WHAT IS BEING ASKED – With "magnifier" as the search word, show every line of the material that has it.

------------------------------------------------------------

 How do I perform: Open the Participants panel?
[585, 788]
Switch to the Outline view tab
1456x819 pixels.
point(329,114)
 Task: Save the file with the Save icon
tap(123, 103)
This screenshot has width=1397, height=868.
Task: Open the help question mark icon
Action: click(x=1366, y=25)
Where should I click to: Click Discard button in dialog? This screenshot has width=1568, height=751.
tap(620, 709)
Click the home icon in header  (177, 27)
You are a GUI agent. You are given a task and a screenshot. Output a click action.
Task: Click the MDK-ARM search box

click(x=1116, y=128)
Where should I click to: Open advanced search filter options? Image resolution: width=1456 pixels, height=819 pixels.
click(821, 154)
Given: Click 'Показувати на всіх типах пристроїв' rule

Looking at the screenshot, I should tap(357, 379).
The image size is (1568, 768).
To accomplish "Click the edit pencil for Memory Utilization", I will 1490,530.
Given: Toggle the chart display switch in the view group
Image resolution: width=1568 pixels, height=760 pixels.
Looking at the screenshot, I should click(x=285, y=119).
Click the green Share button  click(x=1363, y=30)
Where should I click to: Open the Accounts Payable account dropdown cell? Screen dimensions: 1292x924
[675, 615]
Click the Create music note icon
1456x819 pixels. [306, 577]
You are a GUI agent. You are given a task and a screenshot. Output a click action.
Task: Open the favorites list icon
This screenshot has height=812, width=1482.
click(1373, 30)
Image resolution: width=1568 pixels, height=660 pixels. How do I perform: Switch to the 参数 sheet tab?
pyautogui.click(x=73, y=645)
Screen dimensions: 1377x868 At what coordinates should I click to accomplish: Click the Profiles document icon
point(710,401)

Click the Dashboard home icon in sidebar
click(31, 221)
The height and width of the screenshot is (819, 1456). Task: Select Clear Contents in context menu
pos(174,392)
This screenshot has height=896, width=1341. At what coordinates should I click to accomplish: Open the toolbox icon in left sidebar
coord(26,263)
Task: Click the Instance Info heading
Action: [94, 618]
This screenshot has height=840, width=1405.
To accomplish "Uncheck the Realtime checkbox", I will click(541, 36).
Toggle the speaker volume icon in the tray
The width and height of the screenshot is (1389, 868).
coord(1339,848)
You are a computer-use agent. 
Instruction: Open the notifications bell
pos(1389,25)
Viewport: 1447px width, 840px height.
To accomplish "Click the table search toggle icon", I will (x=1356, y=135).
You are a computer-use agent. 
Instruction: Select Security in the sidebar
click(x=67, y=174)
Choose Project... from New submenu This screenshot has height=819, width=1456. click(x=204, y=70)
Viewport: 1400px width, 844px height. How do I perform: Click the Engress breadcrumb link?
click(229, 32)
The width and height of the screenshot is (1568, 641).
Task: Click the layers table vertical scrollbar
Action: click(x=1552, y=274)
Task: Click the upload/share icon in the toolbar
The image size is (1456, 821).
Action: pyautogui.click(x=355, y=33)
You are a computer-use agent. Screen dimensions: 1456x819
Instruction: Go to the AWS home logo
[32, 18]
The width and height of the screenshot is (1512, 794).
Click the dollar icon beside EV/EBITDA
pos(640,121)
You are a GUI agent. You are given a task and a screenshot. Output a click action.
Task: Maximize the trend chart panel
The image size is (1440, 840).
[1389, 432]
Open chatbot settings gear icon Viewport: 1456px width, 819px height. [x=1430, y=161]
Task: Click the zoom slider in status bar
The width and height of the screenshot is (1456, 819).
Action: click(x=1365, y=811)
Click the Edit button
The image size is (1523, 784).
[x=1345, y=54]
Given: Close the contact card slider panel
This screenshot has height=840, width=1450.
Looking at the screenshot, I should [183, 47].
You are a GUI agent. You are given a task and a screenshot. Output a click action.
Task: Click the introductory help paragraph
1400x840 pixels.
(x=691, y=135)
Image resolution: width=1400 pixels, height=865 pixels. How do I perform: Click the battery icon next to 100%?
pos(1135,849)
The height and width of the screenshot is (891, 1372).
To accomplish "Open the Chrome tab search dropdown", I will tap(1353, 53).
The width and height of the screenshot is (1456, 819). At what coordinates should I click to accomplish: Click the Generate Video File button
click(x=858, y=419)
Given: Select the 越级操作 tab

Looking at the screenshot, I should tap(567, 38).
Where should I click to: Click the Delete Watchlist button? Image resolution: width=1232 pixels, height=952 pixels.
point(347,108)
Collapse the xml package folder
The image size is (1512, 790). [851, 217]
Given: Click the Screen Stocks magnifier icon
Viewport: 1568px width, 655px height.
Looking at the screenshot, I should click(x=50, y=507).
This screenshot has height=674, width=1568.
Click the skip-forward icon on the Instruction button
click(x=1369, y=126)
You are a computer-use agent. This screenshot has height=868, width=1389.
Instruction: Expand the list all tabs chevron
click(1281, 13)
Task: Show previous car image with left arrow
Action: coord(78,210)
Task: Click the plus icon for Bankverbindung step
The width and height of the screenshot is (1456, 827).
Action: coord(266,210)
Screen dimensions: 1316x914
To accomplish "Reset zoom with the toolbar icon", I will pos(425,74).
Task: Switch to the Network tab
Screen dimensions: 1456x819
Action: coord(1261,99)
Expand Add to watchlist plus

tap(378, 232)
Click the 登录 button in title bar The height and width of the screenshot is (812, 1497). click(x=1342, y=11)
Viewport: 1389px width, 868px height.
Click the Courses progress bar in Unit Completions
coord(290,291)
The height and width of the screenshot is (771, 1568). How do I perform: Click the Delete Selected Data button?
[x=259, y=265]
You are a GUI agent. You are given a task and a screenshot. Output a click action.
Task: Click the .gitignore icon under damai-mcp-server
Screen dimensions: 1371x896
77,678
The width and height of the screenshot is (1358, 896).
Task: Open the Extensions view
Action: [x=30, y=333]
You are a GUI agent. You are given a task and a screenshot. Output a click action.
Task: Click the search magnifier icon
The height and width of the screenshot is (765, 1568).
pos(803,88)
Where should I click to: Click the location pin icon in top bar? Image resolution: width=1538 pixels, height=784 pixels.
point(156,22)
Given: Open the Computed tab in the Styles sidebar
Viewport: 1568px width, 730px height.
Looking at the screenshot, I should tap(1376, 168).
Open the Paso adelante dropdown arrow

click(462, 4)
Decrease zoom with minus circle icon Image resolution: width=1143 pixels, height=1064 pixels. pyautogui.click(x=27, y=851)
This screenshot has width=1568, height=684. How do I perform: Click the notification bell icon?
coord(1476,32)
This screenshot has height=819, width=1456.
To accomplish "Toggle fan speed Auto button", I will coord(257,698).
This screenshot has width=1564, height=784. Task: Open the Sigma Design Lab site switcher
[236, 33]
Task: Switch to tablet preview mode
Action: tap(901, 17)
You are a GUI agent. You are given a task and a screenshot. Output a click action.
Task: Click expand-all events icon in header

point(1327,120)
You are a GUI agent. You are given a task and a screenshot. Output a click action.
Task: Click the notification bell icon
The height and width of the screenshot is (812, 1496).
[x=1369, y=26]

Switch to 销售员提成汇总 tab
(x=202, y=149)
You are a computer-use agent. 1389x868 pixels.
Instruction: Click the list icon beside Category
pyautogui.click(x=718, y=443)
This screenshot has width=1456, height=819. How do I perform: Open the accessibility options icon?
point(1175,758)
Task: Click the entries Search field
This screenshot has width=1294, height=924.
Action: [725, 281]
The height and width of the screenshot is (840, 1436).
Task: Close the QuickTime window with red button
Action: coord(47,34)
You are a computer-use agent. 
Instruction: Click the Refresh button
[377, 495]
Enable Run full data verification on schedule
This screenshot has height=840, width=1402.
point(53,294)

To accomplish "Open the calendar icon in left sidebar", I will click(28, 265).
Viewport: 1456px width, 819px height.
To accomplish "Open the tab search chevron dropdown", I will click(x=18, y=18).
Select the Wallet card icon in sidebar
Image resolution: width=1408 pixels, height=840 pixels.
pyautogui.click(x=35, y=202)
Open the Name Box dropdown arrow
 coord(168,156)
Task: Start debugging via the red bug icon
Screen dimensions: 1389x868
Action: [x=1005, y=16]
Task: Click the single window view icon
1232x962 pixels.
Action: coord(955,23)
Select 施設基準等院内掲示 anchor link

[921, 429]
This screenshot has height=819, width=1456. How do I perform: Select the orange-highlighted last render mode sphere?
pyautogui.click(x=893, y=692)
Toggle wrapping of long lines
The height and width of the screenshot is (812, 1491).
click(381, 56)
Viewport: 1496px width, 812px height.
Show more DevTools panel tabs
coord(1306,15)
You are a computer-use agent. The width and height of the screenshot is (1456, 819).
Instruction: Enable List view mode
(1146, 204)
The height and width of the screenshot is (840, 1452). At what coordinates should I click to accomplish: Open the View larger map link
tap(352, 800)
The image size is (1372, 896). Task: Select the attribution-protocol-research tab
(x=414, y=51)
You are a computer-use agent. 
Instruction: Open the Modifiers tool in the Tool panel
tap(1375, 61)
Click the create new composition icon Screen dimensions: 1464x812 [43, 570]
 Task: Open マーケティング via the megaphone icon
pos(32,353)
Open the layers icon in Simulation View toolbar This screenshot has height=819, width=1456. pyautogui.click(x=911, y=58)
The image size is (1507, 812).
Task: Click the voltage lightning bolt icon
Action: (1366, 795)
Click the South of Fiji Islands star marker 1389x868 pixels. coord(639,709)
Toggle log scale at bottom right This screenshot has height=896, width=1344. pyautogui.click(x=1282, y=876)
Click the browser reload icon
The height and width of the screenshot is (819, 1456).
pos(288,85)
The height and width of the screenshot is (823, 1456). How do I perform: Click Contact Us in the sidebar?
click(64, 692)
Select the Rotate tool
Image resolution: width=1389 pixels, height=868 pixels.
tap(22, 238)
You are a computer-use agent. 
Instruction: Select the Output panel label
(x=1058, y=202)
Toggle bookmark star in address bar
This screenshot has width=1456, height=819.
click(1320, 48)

------------------------------------------------------------

RESPONSE –
Given: Click the Screen Stocks magnifier icon
Task: Click the search magnifier icon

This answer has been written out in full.